■ Problem
Every line from the one containing "This screenshot has width=449, height=221." to the one containing "Given: Tap the" in the records below, both included, must be set down exactly, and no other line.

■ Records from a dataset

┌──

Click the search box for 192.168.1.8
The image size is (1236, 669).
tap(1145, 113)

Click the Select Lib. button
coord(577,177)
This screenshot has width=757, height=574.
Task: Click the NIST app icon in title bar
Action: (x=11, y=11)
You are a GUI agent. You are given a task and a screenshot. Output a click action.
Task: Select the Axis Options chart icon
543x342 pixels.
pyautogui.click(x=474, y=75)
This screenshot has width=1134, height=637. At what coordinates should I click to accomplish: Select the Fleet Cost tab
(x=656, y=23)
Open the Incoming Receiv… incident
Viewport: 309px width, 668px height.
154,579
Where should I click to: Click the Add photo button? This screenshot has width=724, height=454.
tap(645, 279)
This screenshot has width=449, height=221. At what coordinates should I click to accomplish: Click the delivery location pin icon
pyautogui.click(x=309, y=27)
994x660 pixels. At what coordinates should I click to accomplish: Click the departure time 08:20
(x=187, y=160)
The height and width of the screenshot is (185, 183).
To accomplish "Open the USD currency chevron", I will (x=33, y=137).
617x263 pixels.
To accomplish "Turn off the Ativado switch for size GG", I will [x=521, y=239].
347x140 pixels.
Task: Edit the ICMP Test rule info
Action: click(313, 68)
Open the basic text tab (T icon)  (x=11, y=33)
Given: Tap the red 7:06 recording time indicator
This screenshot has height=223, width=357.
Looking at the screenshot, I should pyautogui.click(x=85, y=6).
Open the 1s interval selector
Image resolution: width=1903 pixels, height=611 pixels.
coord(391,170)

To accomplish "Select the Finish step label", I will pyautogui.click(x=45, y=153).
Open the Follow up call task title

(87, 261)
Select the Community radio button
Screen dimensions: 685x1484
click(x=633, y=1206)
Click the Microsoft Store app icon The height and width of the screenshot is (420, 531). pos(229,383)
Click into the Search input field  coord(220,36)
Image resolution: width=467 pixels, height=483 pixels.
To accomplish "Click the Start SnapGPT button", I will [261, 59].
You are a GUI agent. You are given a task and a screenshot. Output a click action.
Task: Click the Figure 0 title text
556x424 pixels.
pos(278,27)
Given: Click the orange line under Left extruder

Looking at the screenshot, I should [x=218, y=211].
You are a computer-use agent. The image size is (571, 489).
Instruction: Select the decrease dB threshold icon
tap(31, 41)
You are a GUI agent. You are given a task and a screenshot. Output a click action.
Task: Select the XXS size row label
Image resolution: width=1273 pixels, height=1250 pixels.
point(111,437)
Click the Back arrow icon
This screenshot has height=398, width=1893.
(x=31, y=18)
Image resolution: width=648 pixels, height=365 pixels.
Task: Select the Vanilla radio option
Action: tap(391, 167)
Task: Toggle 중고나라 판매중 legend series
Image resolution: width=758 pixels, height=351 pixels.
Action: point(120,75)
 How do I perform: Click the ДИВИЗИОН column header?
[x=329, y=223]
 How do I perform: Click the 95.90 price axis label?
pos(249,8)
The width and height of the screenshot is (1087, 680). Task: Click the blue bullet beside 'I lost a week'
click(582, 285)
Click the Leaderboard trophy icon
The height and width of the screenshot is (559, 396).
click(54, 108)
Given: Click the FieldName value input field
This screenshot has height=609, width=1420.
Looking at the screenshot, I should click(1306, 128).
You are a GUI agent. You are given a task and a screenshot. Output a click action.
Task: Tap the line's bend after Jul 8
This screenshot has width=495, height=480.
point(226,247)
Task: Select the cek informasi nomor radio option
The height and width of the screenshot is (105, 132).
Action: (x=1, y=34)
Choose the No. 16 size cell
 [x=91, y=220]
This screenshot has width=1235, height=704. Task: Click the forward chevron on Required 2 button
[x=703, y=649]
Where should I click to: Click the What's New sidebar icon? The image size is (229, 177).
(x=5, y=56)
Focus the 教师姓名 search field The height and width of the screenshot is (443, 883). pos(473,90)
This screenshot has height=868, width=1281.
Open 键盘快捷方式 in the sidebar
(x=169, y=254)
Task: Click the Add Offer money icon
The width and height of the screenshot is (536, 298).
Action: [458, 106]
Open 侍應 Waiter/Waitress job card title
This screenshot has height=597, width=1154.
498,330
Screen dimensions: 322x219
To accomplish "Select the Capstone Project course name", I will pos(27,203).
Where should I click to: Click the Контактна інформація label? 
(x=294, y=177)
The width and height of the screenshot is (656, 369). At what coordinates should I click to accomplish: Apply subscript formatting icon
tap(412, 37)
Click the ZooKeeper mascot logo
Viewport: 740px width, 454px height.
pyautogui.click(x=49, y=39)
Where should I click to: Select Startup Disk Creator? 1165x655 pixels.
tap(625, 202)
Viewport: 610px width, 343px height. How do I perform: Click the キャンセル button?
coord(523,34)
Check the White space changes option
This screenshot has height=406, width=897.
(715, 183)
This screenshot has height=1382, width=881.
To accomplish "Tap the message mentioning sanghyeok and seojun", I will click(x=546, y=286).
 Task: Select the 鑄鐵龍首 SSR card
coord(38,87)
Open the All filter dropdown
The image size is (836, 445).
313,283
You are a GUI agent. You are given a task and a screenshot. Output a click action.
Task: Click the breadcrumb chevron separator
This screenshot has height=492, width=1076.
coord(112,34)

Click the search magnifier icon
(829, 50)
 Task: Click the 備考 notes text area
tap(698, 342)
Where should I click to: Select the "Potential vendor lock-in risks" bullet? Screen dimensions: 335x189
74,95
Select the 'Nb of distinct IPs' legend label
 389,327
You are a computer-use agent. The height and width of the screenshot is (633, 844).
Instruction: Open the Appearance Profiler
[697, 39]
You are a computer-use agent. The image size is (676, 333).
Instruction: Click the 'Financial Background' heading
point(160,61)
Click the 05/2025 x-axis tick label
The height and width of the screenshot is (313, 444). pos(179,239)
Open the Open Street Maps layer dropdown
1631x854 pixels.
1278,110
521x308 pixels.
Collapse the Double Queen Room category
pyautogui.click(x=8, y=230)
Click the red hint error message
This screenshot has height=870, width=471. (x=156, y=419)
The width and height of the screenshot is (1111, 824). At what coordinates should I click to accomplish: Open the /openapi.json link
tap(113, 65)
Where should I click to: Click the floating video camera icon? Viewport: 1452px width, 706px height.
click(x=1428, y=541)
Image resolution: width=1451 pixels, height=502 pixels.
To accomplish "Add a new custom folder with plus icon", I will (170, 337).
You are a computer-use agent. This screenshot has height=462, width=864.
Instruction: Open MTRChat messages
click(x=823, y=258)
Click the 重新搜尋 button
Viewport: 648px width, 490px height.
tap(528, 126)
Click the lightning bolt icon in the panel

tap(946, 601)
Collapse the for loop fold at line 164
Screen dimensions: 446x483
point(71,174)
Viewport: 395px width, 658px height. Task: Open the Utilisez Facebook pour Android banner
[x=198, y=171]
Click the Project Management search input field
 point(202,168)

└──

■ Response below
This screenshot has width=449, height=221. At what coordinates should I click to accomplish: Click the delivery location pin icon
pyautogui.click(x=309, y=27)
994x660 pixels. At what coordinates should I click to accomplish: Click the departure time 08:20
(x=187, y=160)
The height and width of the screenshot is (185, 183).
To accomplish "Open the USD currency chevron", I will (x=33, y=137).
617x263 pixels.
To accomplish "Turn off the Ativado switch for size GG", I will [x=521, y=239].
347x140 pixels.
Task: Edit the ICMP Test rule info
Action: click(313, 68)
Open the basic text tab (T icon)  (x=11, y=33)
Given: Tap the red 7:06 recording time indicator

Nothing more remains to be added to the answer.